** Opening Provided text block **

Continuous file ingestion from Amazon S3 (preview) - Amazon Redshift

Continuous file ingestion from Amazon S3 (preview)

This is prerelease documentation for autocopy (SQL COPY JOB), which is in preview release. The documentation and the feature are both subject to change. We recommend that you use this feature only in test environments, and not in production environments. Public preview will end on July 31, 2024. Preview clusters will be removed automatically two weeks after the end of the preview. For preview terms and conditions, see Betas and Previews in AWS Service Terms.
Note

You can create an Amazon Redshift cluster in Preview to test new features of Amazon Redshift. You can't use those features in production or move your Preview cluster to a production cluster or a cluster on another track. For preview terms and conditions, see Beta and Previews in AWS Service Terms.

To create a cluster in Preview
  1. Sign in to the AWS Management Console and open the Amazon Redshift console at https://console.aws.amazon.com/redshiftv2/.

** Closing Provided text block **

Task item
According to the documentation on continuous file ingestion from Amazon S3, on what date does the public preview end?

** Opening Supplied material block **

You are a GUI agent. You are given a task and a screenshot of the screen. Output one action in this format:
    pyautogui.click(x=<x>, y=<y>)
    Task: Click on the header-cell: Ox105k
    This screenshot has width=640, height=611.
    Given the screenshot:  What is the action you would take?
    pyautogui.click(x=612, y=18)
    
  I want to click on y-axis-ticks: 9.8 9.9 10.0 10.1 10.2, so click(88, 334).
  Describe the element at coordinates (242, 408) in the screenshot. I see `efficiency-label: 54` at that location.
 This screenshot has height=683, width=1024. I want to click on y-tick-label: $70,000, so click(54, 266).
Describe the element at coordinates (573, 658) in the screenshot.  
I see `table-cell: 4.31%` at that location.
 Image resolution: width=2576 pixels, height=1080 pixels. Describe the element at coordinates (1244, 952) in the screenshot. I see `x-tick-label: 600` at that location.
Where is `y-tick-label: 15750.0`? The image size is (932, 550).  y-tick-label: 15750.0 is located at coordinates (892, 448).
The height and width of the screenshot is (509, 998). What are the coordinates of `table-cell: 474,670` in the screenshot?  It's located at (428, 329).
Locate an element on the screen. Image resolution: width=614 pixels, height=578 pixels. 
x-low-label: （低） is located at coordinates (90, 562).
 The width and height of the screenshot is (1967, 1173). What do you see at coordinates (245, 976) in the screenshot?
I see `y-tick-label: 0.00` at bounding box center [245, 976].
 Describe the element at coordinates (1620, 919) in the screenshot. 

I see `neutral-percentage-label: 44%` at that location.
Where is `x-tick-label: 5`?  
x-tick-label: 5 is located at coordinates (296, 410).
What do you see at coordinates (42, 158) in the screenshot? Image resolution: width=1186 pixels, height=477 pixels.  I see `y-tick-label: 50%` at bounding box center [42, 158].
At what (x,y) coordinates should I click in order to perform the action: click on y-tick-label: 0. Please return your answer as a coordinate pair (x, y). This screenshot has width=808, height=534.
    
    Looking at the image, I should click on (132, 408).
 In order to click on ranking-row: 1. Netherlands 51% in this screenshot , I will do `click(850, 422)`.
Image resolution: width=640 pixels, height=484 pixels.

** Closing Supplied material block **

Finished task
July 31, 2024